Quand on lui parlait d’Octave Feuillet, il répondait que, pour sa part, il aimait fort Ponson du Terrail. Quand on lui faisait l’éloge de Renan, il lui reconnaissait un joli coup de pinceau, un agréable talent de paysagiste idyllique, mais préférait « pour le sérieux » Peyrat et Charles Lambert. Salammbô paraît : il s’excuse de l’avoir feuilleté. « En tout autre lieu, où il y aurait eu seulement la Cuisinière bourgeoise à lire, je n’aurais pas ouvert ce volume. » Parmi les nouveaux-venus, il ne s’humanise, ne s’entr’ouvre qu’avec About et Taine. Prévost-Paradol, qui, de loin, lui inspirait un peu de méfiance, lui plut, lorsqu’il le connut à Cannes, par une charmante simplicité à laquelle il ne s’attendait point.
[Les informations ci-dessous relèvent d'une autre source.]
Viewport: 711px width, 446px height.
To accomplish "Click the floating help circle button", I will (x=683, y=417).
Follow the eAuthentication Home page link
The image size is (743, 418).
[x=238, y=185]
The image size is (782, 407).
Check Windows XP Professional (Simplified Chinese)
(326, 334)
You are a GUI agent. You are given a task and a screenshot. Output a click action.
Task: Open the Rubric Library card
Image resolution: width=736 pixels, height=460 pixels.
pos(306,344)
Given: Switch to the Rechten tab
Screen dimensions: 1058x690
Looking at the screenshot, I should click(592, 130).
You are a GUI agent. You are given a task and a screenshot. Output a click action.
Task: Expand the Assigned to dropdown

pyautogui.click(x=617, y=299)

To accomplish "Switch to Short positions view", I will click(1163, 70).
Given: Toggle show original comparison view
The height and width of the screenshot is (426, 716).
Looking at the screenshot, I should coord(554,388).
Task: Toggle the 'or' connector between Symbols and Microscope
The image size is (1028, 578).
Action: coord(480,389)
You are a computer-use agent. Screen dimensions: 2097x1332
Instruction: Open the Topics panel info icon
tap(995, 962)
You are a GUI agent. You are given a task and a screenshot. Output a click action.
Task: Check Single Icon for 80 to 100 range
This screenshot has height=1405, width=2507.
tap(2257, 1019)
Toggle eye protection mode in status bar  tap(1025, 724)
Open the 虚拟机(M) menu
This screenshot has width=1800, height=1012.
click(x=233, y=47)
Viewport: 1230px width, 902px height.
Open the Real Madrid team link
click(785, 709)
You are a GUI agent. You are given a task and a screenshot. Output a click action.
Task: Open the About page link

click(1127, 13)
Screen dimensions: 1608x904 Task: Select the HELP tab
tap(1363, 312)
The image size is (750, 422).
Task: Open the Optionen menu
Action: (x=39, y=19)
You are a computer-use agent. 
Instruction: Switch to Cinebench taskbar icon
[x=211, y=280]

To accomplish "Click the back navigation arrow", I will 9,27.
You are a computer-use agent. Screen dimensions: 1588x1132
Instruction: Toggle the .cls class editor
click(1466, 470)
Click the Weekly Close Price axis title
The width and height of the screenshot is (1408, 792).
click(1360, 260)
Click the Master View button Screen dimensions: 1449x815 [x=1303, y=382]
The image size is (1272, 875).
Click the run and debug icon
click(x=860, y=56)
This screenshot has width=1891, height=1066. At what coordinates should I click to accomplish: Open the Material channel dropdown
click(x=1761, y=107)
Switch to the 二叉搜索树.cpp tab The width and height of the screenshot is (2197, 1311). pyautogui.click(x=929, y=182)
La fille de l’écrivain des Débats l’intéressa et fit revivre en lui, comme il le raconte dans une lettre à la comtesse de Beaulaincourt[2], le désir qu’il avait eu d’adopter une enfant pour l’élever et, jouir, en délicat, de sa grâce naissante et de son progrès intellectuel. C’eût été sa dernière volupté d’âme : il y renonçait à regret. Quelqu’un, qui voulait l’agacer, lui prêta un volume de Baudelaire : il pensa en devenir enragé. Mais c’est à Victor Hugo qu’il réserve les épithètes les plus désobligeantes. Après avoir lu les six premiers volumes des Misérables, il donne son impression à la comtesse de Montijo : « Cela semble avoir été écrit en 1825… Aujourd’hui ce style-là n’étonne plus, mais assomme… Hugo n’a

  1. Correspondance inédite avec la comtesse de Montijo.
  2. Lettre inédite.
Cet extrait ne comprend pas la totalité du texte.